Hypothesis 2: The role of the family and the privatisation of the problem

  • Many persons with disabilities are ‘represented’ by their family:
    • It is the family member who goes to the counter, who speaks to the doctor, who fills in the forms.
    • The person with a disability is less directly exposed to contact with the institution, and therefore less likely to perceive and report discrimination first-hand.
  • This results in an under-representation of direct experience.

Hypothesis 3: Language and awareness of rights

  • The language of rights (discrimination, reasonable accommodation, institutional violence, sexual and domestic violence, reproductive health, violation of legal capacity…) is still not widely used.
  • Many women with disabilities lack the tools to recognise discrimination:
    • the denial of a choice regarding their own reproductive health;
    • the lack of accessible information;
    • the systematic substitution of their consent with that of family members or care workers.

Hypothesis 4: Limited trust in institutions and investigations

  • In a climate of mistrust, it is common to respond in a ‘cautious’, non-confrontational manner.
  • Or: the usefulness of reporting discrimination in a statistical questionnaire is not recognised.

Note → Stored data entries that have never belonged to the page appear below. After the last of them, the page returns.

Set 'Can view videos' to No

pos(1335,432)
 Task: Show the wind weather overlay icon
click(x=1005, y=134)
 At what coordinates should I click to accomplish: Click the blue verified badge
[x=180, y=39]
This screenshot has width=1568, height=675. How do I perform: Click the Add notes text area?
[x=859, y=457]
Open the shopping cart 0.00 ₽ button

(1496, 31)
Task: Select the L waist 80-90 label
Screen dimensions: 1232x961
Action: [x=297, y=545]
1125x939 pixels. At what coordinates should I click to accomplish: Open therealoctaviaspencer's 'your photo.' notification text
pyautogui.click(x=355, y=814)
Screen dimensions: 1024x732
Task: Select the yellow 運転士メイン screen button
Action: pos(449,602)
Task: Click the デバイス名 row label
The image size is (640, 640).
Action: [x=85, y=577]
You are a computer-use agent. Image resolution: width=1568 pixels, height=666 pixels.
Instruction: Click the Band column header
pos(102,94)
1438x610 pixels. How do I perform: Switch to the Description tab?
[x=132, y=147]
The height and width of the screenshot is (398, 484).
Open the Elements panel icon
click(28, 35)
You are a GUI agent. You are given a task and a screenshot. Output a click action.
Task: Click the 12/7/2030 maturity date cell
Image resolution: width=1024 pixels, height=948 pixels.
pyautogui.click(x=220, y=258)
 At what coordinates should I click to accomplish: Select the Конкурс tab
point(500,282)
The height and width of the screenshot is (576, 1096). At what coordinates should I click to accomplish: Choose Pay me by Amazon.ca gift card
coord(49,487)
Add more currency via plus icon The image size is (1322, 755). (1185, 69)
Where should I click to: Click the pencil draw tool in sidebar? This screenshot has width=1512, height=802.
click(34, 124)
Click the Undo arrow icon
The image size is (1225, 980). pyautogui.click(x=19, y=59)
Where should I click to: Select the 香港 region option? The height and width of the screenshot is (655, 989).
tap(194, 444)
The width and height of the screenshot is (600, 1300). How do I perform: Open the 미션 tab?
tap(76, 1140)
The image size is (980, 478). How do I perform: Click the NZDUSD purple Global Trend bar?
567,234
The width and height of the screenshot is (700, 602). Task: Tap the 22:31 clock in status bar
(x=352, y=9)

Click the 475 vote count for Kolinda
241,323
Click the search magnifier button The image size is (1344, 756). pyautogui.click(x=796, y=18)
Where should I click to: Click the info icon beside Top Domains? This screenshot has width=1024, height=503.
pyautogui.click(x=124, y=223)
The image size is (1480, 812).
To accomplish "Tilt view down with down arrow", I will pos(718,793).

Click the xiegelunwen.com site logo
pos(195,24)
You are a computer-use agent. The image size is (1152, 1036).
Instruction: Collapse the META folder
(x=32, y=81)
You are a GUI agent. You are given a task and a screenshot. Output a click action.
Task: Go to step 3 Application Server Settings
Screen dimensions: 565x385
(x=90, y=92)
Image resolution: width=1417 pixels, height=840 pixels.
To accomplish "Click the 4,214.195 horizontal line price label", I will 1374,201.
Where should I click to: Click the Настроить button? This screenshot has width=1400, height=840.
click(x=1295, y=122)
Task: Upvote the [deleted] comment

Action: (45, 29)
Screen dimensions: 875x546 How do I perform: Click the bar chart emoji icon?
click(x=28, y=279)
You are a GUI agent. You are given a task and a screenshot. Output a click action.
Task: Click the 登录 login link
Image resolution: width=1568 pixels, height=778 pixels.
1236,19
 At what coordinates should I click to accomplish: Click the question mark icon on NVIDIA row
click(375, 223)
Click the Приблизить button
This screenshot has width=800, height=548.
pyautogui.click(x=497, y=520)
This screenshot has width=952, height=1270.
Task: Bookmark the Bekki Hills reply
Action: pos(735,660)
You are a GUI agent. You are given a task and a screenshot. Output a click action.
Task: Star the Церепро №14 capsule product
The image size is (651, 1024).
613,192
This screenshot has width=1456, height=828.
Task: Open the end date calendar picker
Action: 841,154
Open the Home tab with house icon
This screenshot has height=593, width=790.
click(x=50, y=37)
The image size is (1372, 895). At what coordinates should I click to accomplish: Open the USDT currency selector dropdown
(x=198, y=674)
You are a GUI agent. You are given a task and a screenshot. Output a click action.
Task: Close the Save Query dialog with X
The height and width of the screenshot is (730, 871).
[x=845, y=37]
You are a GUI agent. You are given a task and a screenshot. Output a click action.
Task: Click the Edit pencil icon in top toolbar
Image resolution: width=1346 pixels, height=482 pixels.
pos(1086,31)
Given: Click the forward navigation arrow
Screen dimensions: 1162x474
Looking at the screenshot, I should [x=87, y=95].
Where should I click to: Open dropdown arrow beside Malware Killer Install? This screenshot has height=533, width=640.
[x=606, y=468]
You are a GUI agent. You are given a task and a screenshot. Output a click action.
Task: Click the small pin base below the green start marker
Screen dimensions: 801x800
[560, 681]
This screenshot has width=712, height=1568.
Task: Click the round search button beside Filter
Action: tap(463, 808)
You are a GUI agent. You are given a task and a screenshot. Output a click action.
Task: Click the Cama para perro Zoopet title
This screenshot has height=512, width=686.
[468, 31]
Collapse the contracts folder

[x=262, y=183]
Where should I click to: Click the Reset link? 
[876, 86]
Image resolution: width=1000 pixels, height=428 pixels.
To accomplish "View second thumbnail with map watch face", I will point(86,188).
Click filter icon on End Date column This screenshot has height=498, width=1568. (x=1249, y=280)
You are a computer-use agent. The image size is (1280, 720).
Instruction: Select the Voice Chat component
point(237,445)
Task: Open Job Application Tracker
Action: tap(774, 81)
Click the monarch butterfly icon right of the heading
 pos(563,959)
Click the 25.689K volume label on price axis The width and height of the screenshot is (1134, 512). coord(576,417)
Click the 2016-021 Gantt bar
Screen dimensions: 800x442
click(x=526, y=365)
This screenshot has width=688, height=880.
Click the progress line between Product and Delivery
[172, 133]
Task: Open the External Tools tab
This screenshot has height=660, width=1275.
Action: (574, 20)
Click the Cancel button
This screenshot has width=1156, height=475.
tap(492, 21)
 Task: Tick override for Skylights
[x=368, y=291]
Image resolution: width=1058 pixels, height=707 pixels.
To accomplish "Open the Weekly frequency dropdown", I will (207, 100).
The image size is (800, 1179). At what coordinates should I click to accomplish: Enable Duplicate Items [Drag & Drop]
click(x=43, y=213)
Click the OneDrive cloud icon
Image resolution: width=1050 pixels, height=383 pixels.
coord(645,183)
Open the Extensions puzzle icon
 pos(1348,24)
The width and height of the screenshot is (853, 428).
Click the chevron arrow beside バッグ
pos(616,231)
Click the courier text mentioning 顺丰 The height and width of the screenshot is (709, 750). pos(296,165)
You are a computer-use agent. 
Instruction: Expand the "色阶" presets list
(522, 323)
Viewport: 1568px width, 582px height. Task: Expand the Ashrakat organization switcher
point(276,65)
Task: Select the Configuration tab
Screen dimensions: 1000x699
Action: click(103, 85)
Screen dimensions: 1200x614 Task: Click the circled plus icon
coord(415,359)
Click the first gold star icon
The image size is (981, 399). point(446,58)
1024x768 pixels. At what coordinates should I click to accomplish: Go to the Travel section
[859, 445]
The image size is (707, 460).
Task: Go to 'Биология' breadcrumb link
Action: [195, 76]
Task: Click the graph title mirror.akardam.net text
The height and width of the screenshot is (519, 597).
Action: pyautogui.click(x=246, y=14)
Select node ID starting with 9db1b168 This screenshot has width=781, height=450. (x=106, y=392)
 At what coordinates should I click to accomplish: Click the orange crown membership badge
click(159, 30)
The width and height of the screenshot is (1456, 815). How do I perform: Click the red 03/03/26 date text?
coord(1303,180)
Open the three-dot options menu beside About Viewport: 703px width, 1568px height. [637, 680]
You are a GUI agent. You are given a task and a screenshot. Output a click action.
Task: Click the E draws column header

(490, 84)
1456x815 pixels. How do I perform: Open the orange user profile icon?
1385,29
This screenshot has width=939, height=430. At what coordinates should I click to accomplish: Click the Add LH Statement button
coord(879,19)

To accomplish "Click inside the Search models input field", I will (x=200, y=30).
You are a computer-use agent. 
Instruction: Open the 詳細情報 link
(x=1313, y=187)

Hypothesis 5: The “it’s not discrimination, it’s bureaucracy” effect

  • Many experiences of discrimination are interpreted as “bureaucracy that doesn’t work”, “staff shortages”, “cuts”, rather than as a violation of rights linked to disability.

But then what does the survey miss?

If we limit this survey to the situation of girls and women with disabilities:

  • does not address gender-based violence, domestic violence or institutional violence;
  • it does not look at legal capacity, informed consent or substitute decision-making;
  • does not directly address sexual and reproductive rights (forced sterilisation, denied or imposed abortion/contraception, obstacles to motherhood);
  • it does not address intersectional discrimination (being a woman, with a disability, perhaps a migrant, poor, etc.).

Therefore, based on our experiences as citizens with disabilities, these figures are:

  • partial,
  • potentially misleading if read out of context,

but also useful to critically ‘turn on their head’.

An interpretation that starts from the lived experiences of persons with disabilities, including children, young people, girls, and women with disabilities, and which, rather than rejecting these figures, uses them to refute this self-exculpatory narrative.

In concrete terms, we can state that:

  • According to Eurostat, Italy is among the countries where persons with disabilities perceive the least discrimination in public offices. This does not mean that discrimination does not exist. It means that it is not recognised, named or reported.”
  • The low figure for Italy is an indicator of under-recognition and under-reporting, not of genuine inclusion.”
  • “If women with disabilities do not identify the denial of consent, the overriding of their decisions, sexual and domestic violence, and forced sterilisation as discrimination, then official statistics will tell us that ‘everything is fine’.”

In conclusion:

Eurostat data show that in Italy, only a small proportion of persons with disabilities report having experienced discrimination in public services. This does not indicate a genuine level of inclusion, but rather a low level of recognition and a poor perception of discrimination.

In a context where barriers, exclusion, and decision-making by proxy are often normalised, many violations are not perceived as such. A lack of awareness of rights, family mediation, mistrust of institutions and the absence of accessible tools for reporting abuse contribute to a high level of under-reporting. For this reason, data on perceived discrimination cannot be interpreted as evidence of an inclusive system: on the contrary, they highlight the need to strengthen a culture of rights, particularly for women with disabilities, whose experiences of discrimination and violence often remain invisible in official statistics.

In short:

If we look only at perception data, Italy seems like a wonderful country. If we listen to women and men with disabilities, we discover a different story.

A clear example of statistical gaslighting.